But when the sirens begin to accumulate—as they undoubtedly have, in reality, on the doomscroll, and in our minds—they stop signifying temporary rupture and begin to establish their own continuity, a condition of seemingly uninterrupted emergency, this new phase of history we find ourselves in.
The sirens are the first set of works for PNTG and serve as its overture.
Siren
2023
acrylic on glass
12 x 20 in.
Photo by Assaf Evron
Dushko Petrovich Córdova works across media as a painter, writer, and publisher. He is a co-founder of Paper Monument, which has published numerous critically acclaimed books, including Draw It with Your Eyes Closed: The Art of the Art Assignment. Petrovich has also produced Adjunct Commuter Weekly and The Daily Gentrifier under his personal imprint, DME. He has written about art and visual culture for many publications including n+1, Bookforum, and the New York Times.

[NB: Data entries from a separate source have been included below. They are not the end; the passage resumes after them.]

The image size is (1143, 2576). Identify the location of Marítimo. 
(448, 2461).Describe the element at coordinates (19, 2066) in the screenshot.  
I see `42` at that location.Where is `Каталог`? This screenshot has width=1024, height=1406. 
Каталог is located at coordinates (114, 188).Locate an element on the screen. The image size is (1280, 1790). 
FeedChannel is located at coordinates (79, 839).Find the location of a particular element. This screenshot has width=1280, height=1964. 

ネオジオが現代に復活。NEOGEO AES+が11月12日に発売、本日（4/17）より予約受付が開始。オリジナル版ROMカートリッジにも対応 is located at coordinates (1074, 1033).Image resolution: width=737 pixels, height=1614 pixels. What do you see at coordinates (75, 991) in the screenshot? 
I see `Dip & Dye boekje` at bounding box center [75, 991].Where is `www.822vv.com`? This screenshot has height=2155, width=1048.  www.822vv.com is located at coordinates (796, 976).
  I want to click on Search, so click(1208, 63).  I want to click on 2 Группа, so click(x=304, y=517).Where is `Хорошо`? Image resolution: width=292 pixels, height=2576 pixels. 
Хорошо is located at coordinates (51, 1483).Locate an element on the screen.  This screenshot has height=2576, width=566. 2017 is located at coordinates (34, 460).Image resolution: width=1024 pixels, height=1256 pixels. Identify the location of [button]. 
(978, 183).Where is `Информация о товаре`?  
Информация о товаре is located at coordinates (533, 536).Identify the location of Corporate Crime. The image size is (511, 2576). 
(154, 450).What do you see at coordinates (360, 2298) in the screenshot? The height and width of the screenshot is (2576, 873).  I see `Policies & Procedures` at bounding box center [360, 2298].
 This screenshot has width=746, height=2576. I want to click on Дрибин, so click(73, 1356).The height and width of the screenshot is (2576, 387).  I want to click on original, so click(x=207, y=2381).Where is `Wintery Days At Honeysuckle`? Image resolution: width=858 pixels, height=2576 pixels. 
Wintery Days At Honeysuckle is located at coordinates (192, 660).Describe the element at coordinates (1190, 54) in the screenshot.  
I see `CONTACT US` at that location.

His work has been exhibited at galleries and museums nationally and internationally—including Zacheta National Gallery of Art in Warsaw, the Institute of Contemporary Art in Boston, and Gallery 400 in Chicago—and has been reviewed in publications such as Artforum, The New Yorker, and the New York Times, among many others. Petrovich currently serves as professor of Visual and Critical Studies at the School of the Art Institute of Chicago. His current project, PNTG, identifies and collects emerging types of digital imagery and rematerializes them through a method of reverse-glass airbrush painting.